Please arrange the rows as a Markdown table with the columns Number and Line, from the start of the rows up to and including the line with "click(205, 12)". Skip blank lines and leave the pictures out.

◇ ◇ ◇ ◇

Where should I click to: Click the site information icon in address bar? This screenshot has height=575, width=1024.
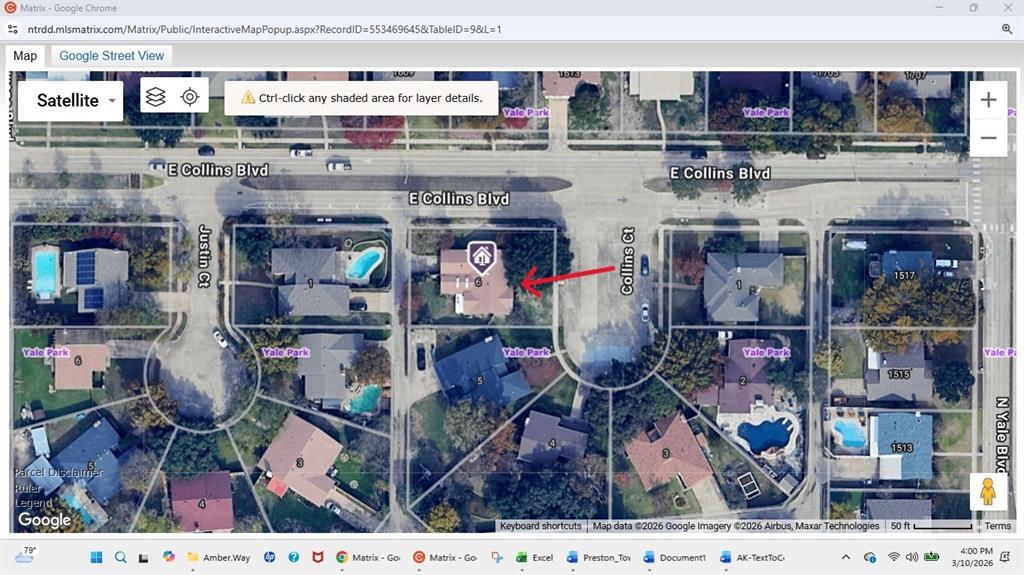pos(13,29)
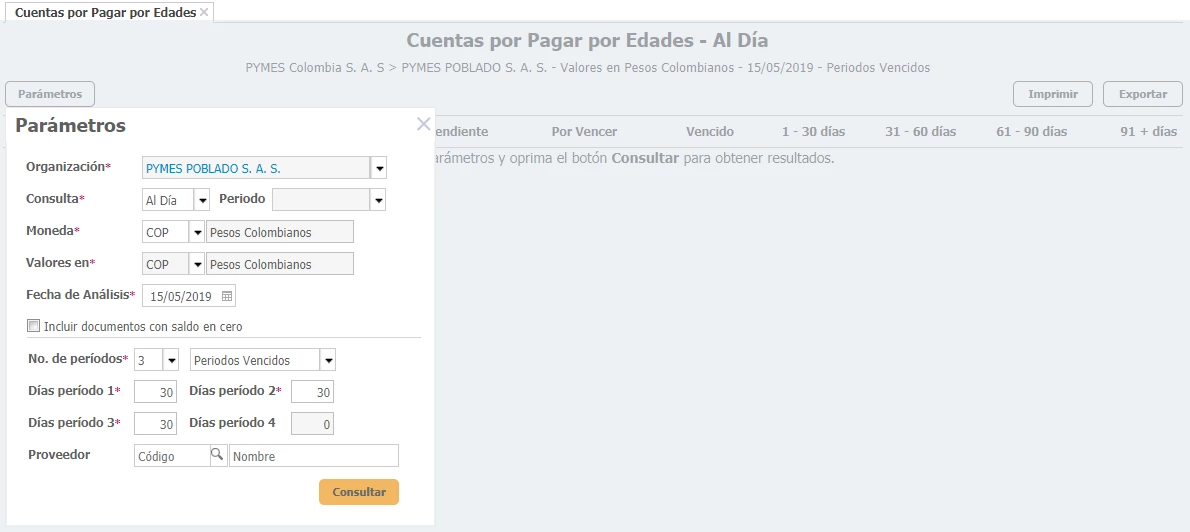Close the Cuentas por Pagar por Edades tab
1190x532 pixels.
click(205, 12)
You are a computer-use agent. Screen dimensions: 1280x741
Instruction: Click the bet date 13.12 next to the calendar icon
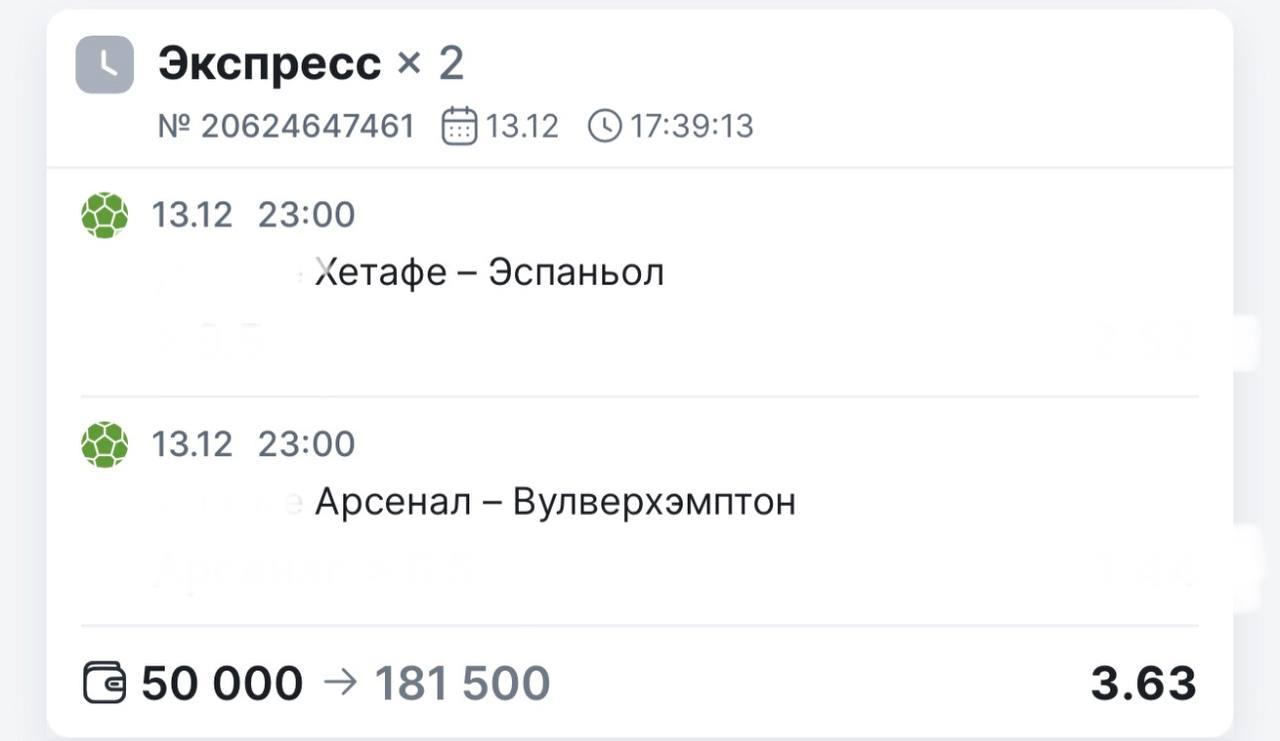click(522, 127)
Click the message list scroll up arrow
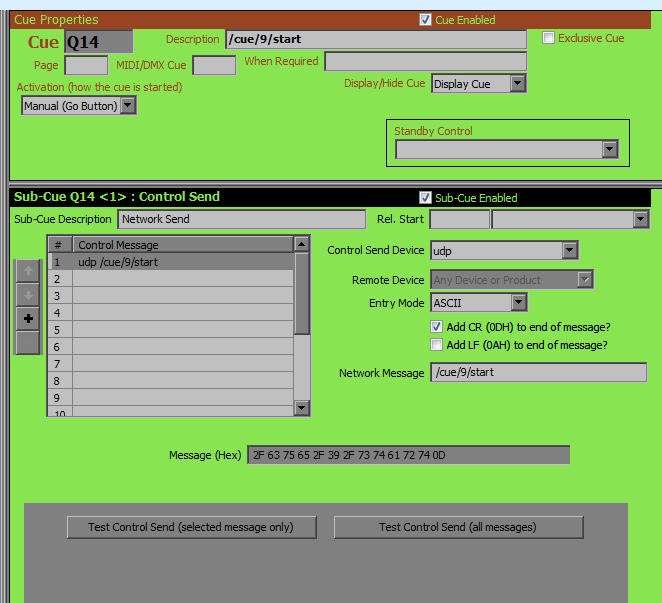This screenshot has height=603, width=662. point(302,244)
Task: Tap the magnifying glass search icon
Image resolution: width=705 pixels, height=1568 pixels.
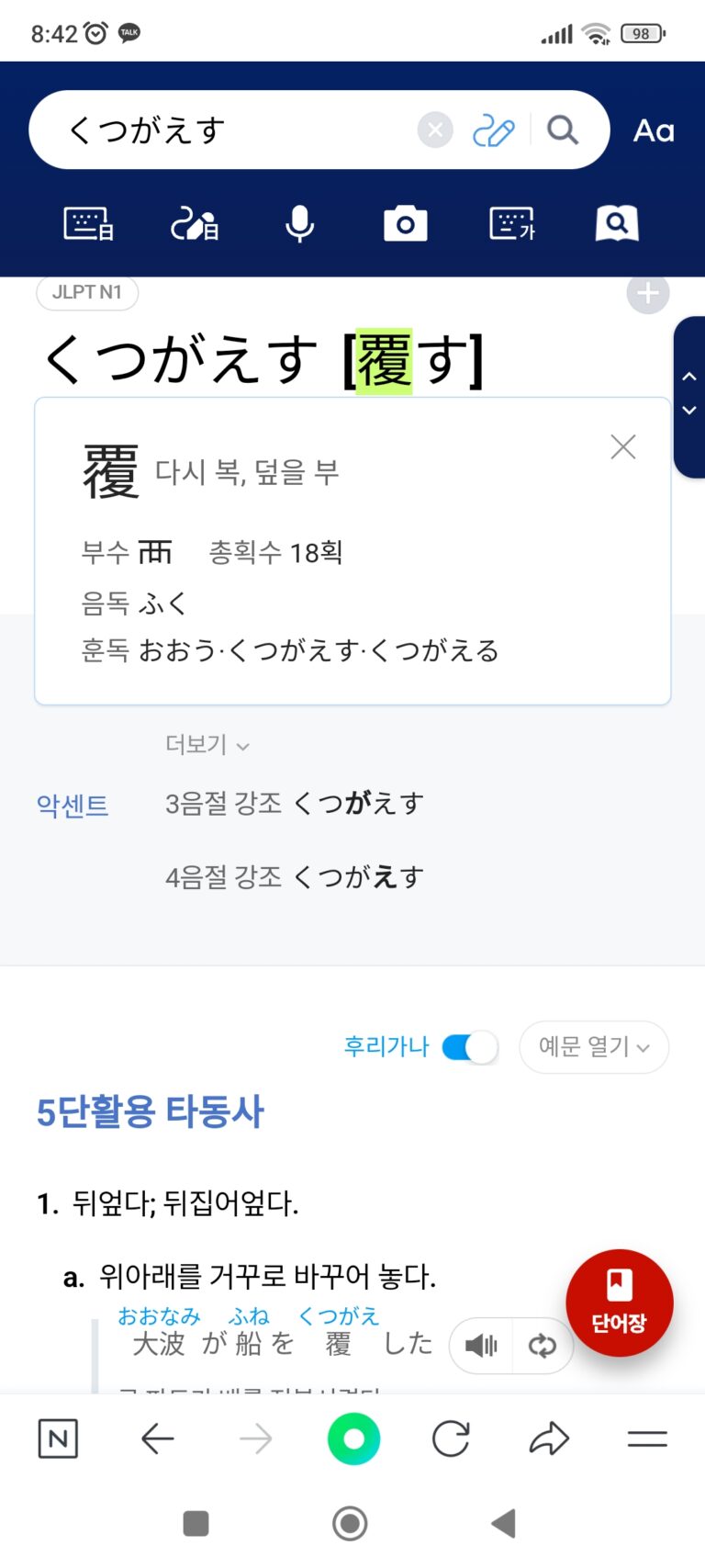Action: [563, 130]
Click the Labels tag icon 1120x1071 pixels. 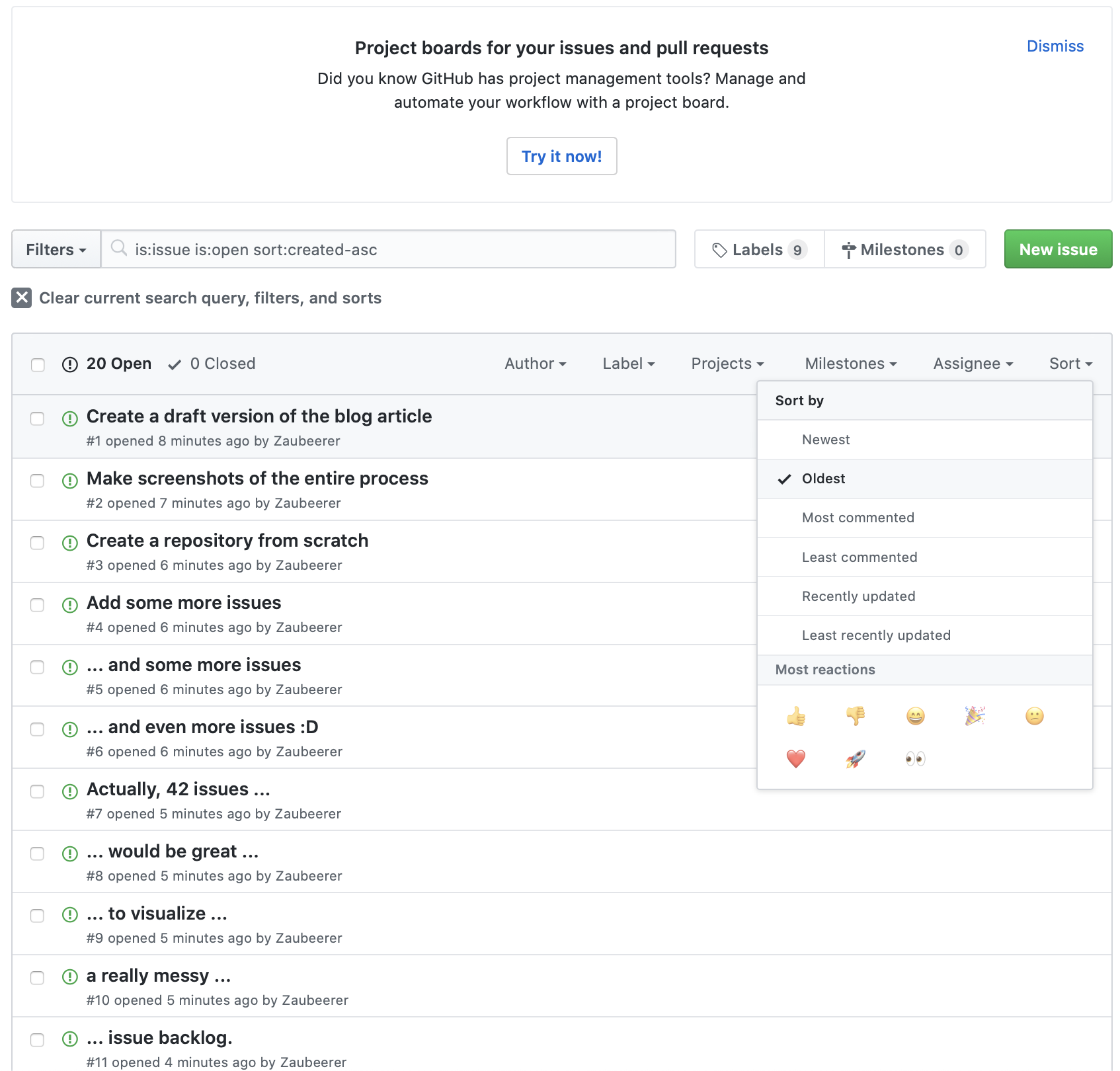click(720, 249)

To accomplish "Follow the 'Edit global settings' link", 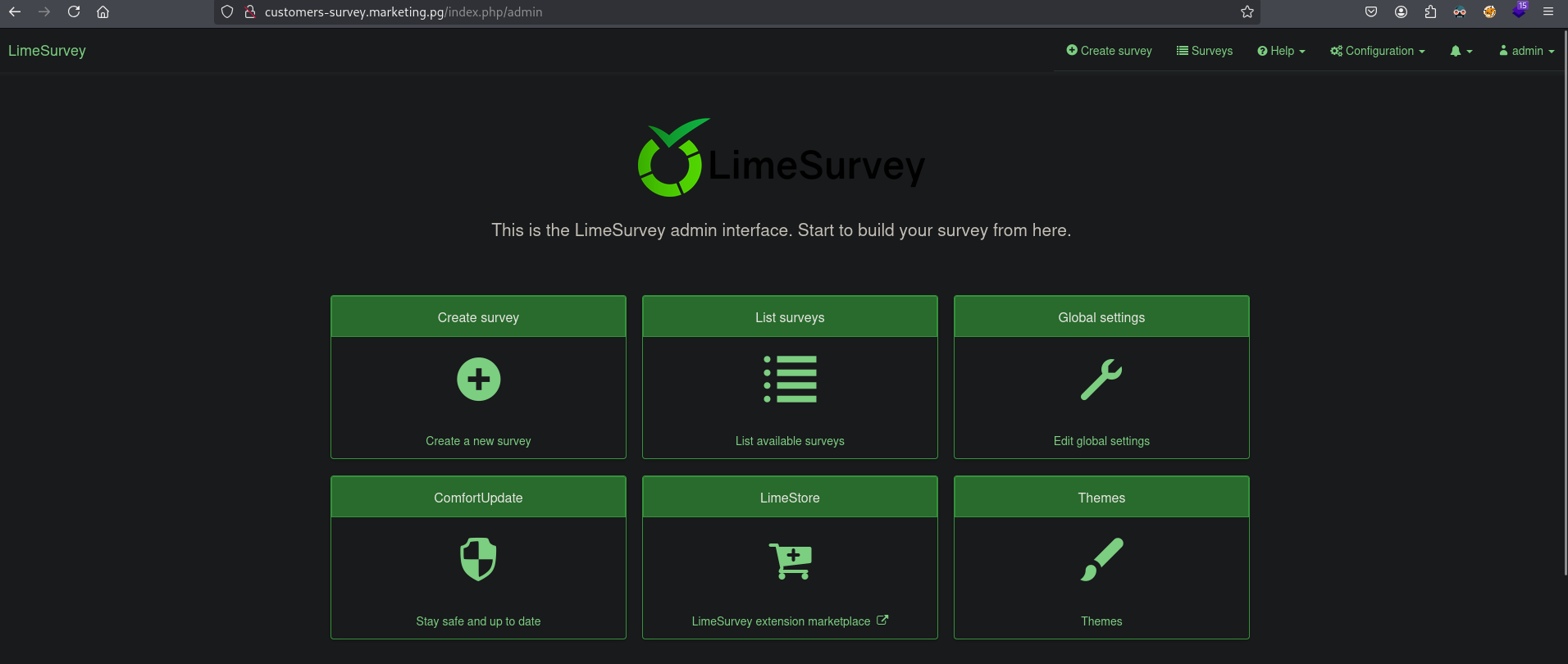I will pyautogui.click(x=1101, y=441).
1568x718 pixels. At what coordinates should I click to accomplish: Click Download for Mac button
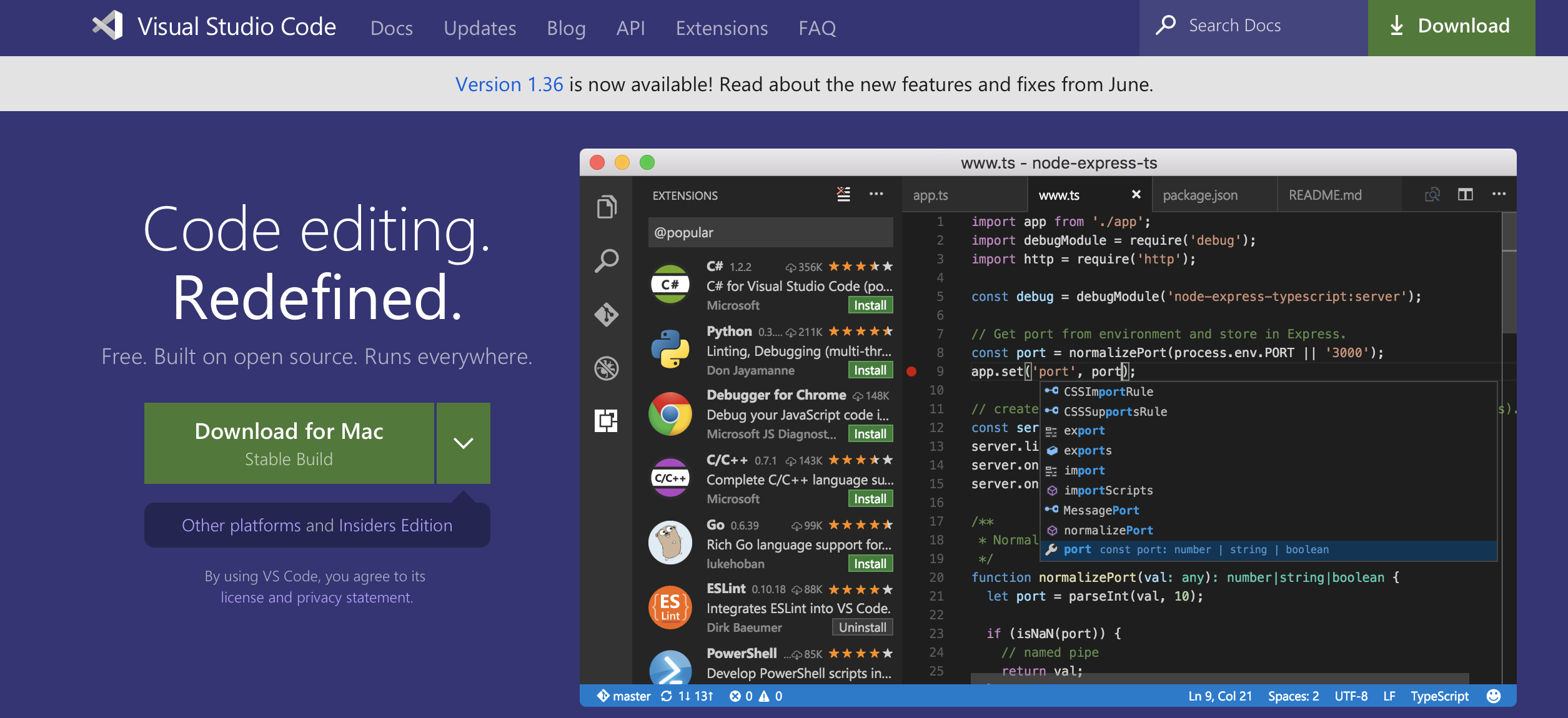[x=289, y=443]
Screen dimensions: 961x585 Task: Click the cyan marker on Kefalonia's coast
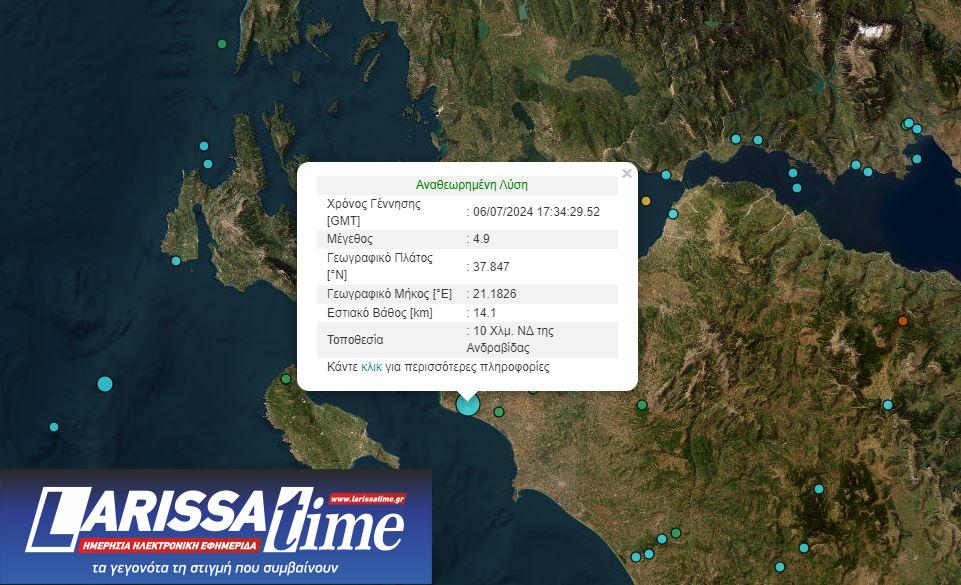click(176, 261)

◇ ◇ ◇ ◇

RESULT OF THIS TASK
| Number | Line |
|---|---|
| 1 | Where should I click to: Click the site information icon in address bar? This screenshot has height=575, width=1024. |
| 2 | pos(13,29) |
| 3 | Close the Cuentas por Pagar por Edades tab |
| 4 | 1190x532 pixels. |
| 5 | click(205, 12) |